Republican elected officials, take note. Donald Trump is not malleable.
How do we know this? There is the fact, of course, that people have been pressing him since the last northern Autumn to name his foreign policy advisers and last Thursday he admitted that he consults primarily with himself. "I'm speaking with myself, number one, because I have a very good brain and I've said a lot of things," he said. "My primary consultant is myself, and I have a good instinct for this stuff."
But even more importantly, we know that he is not malleable and will not take advice because we've seen a specific case of it acted out in relation to the most important issue put on the table by Trump in this campaign: civil order.

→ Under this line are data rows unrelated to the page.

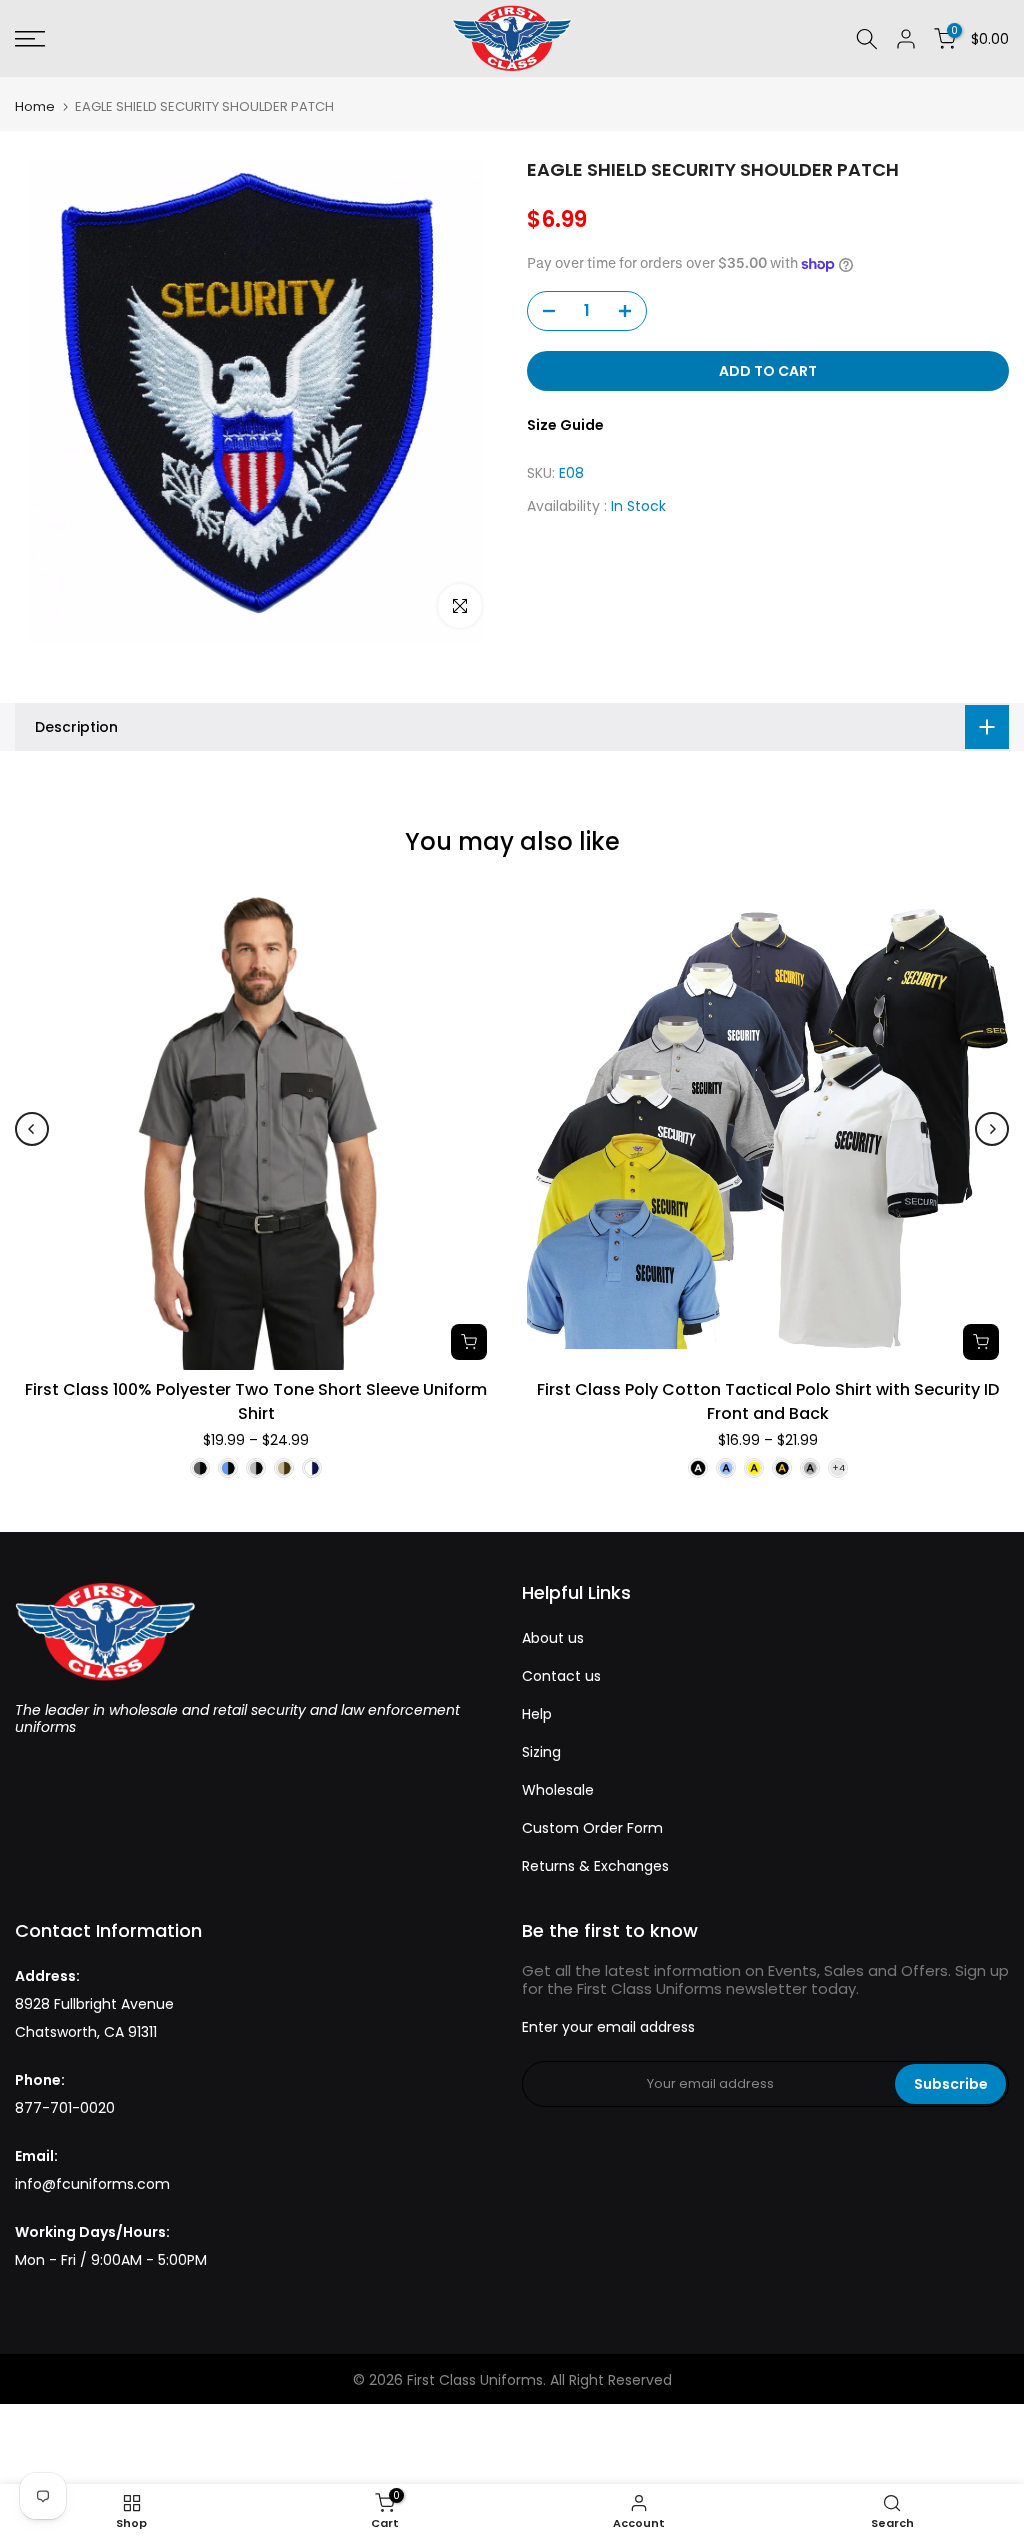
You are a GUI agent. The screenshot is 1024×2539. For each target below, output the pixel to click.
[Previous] (32, 1129)
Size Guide (565, 425)
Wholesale (558, 1790)
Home (35, 106)
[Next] (992, 1129)
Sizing (541, 1752)
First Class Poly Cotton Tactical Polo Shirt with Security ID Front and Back (768, 1401)
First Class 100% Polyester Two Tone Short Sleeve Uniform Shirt (256, 1401)
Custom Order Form (592, 1828)
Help (537, 1714)
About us (553, 1638)
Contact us (561, 1676)
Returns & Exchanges (595, 1866)
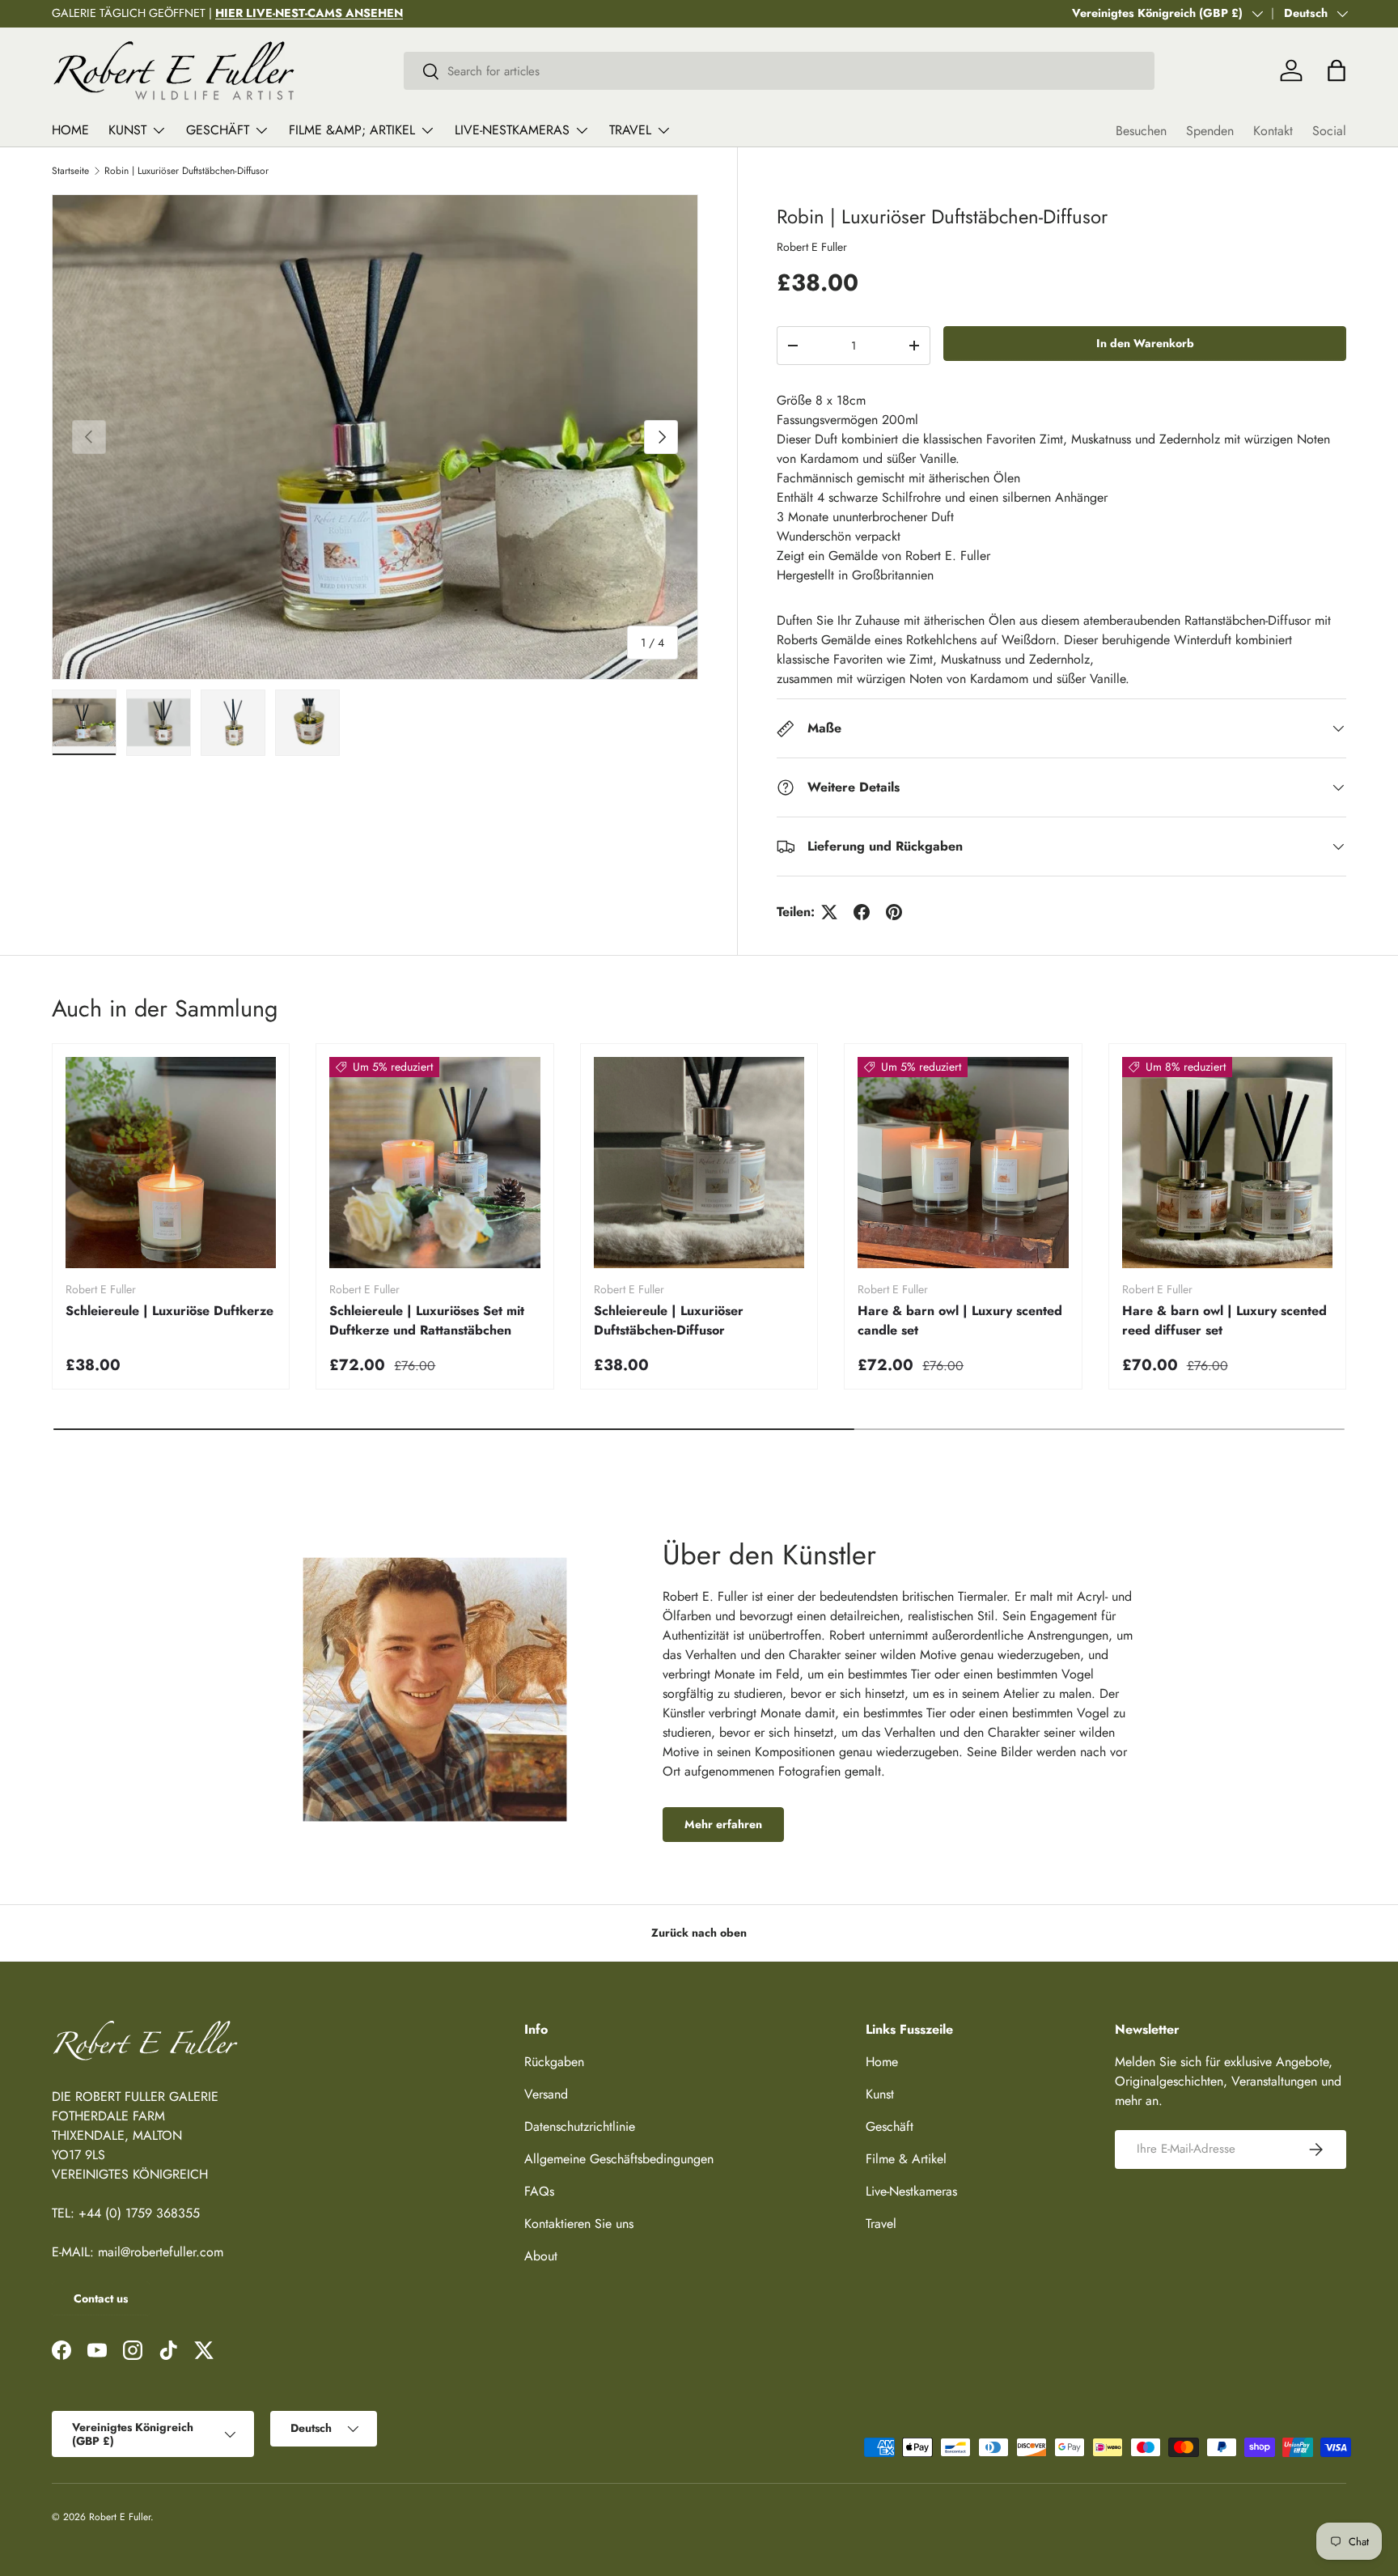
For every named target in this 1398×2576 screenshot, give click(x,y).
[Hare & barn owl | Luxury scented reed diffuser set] (1227, 1162)
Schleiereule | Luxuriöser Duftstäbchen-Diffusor (668, 1320)
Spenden (1210, 130)
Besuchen (1141, 130)
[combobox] (779, 71)
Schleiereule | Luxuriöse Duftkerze (169, 1310)
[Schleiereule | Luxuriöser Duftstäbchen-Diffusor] (699, 1162)
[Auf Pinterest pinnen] (894, 912)
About (540, 2256)
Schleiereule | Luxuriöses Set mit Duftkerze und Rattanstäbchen (426, 1320)
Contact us (101, 2298)
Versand (546, 2094)
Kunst (127, 130)
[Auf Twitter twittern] (829, 912)
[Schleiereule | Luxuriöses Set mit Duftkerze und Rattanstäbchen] (434, 1162)
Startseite (70, 171)
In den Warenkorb (1145, 343)
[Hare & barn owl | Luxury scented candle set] (963, 1162)
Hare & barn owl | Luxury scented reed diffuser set (1224, 1320)
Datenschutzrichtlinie (579, 2126)
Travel (630, 130)
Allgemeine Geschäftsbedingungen (619, 2158)
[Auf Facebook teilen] (861, 912)
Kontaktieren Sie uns (578, 2223)
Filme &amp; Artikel (352, 130)
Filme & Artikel (906, 2158)
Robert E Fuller (812, 247)
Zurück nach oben (699, 1933)
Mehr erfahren (723, 1824)
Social (1329, 130)
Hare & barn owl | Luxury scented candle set (960, 1320)
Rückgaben (554, 2061)
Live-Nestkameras (512, 130)
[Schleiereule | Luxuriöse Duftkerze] (171, 1162)
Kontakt (1273, 130)
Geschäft (217, 130)
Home (70, 130)
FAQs (539, 2191)
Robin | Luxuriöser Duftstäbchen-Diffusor (186, 171)
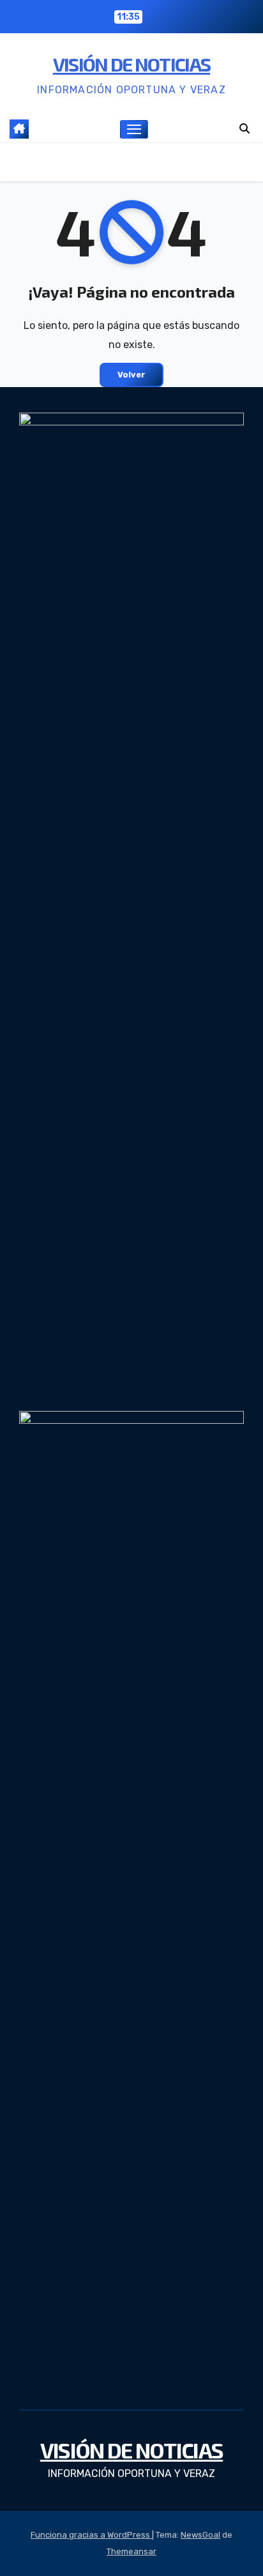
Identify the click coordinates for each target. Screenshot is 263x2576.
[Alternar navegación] (134, 129)
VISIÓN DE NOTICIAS (131, 63)
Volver (131, 374)
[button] (244, 129)
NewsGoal (200, 2535)
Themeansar (131, 2551)
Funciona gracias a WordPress (91, 2535)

As is now broadly recognised, Trump has routinely encouraged and condoned violence at his rallies. He has said a protester maybe "should have been roughed up". He has encouraged his followers to "knock the crap out of" protesters and promised (perhaps emptily in the end) to pay their legal bills if they did. He has waxed nostalgic for the good old days when protesters got carried out on stretchers.
The media, myself included, has been criticising him on this point for a solid month, at least. Voices from all over the political spectrum have weighed in on the view that the leaders of a democratic republic should never, not even on the campaign trail, call for or condone unlawful violence. To the contrary, it is their job especially, as the Wall Street Journal argued in an editorial last week, to maintain civil order and to establish a norm and culture of respect for civil order.